For achieving a sustainable energy future, energy consumption through renewable sources needs to be maximized and greenhouse emissions should be radically reduced. Automotive exhausts sharing the largest global NO X emissions must meet regulated standards by after-treatment systems (ATS) equipped with smart electronic feedback loops through on-board NO X monitoring. Herein, we demonstrate an efficient (Dy, W) co-doped Bi 2 O 3 -based electrochemical sensing architecture equipped with Ln 2 NiMnO 6 double perovskite oxides (DPOs) as electrode materials for selective nitric oxides (NO) detection. The sensor configuration facilitates operation in a wide temperature range (325 °C–500 °C) with high sensitivity of 50 mV/decade, a response time below 60 sec. and detection abilities as low as 200 ppb.
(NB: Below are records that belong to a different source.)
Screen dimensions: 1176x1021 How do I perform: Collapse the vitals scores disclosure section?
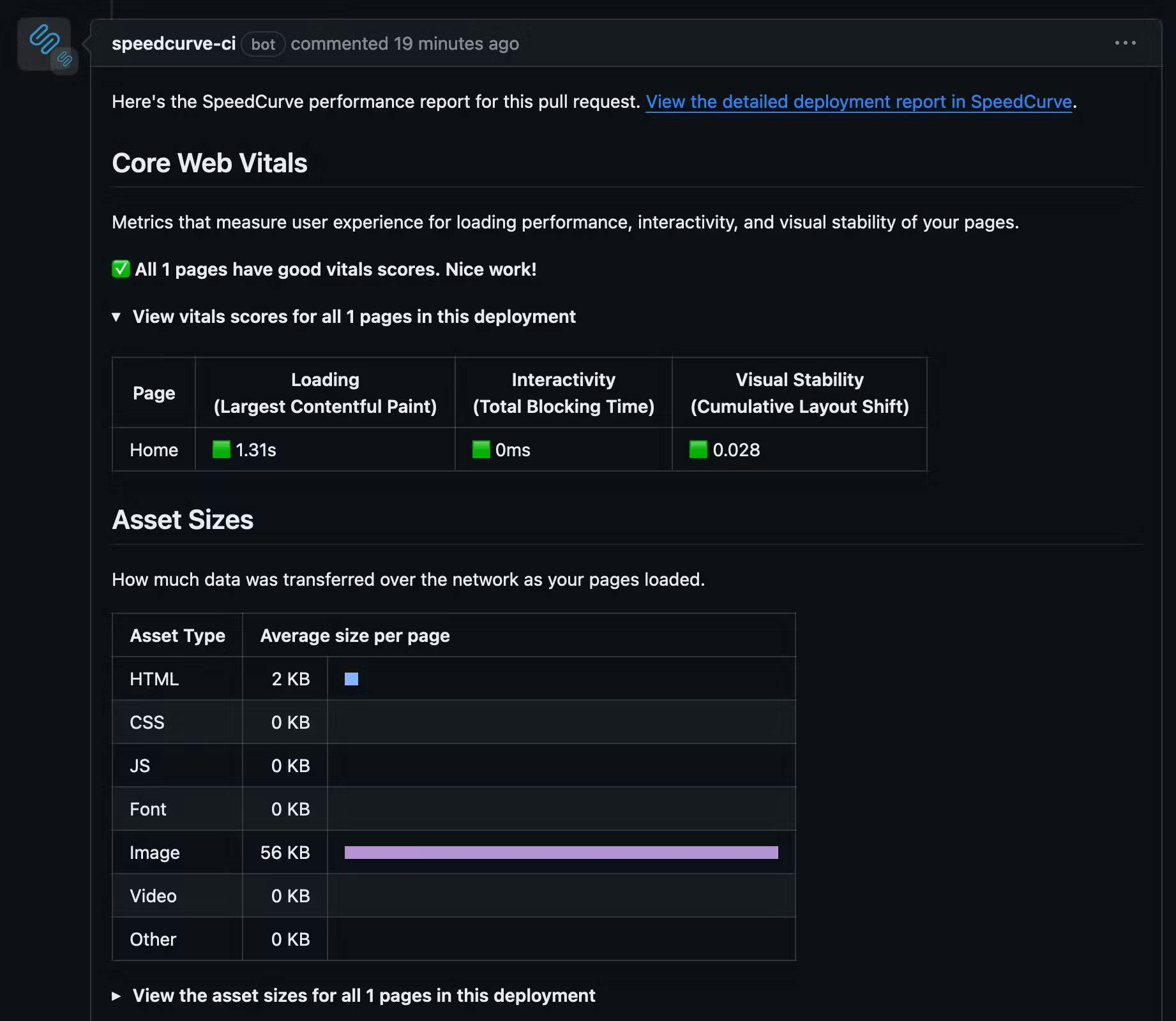click(354, 317)
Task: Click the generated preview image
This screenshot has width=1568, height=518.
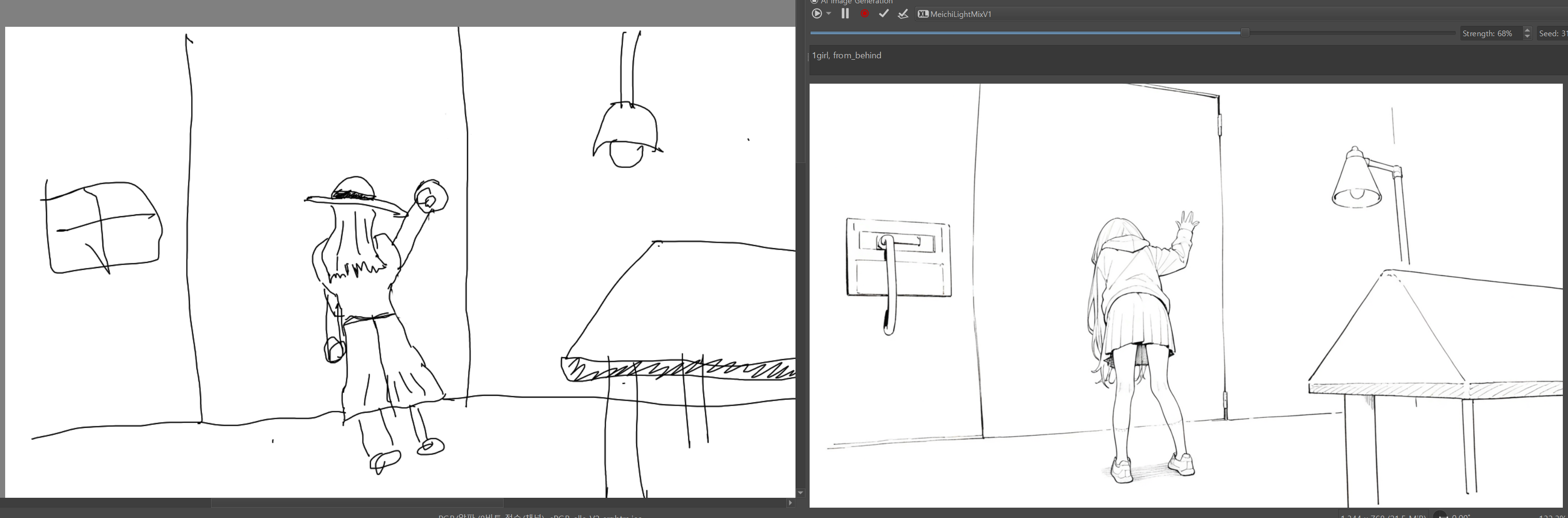Action: 1185,295
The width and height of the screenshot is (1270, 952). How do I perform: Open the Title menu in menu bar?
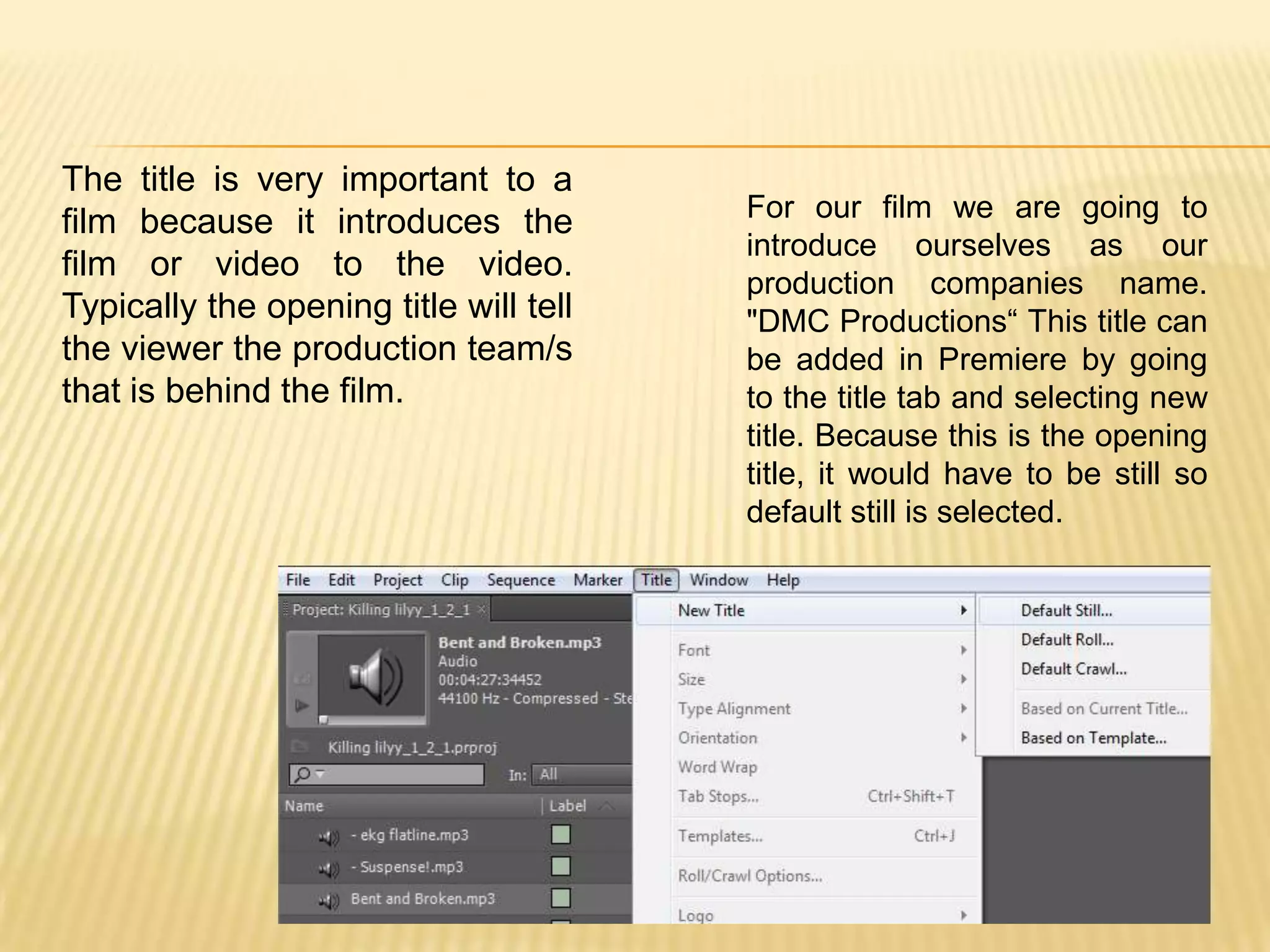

While investigating the impact of rare-Earth cations, a predominant Ni 3+ –O–Mn 3+ interaction and acquisition of optimal e g 1 electron configuration of transition metal atoms in La 2 NiMnO 6 was found responsible for improved electrocatalytic and redox chemical activity that substantiates the sensing behavior. The study carefully scrutinizes the sensing mechanism to abide by the mixed-potential model. Moreover, the durability assessed over a month of operation supported the applicability of presented sensing elements in on-board NO X monitoring systems.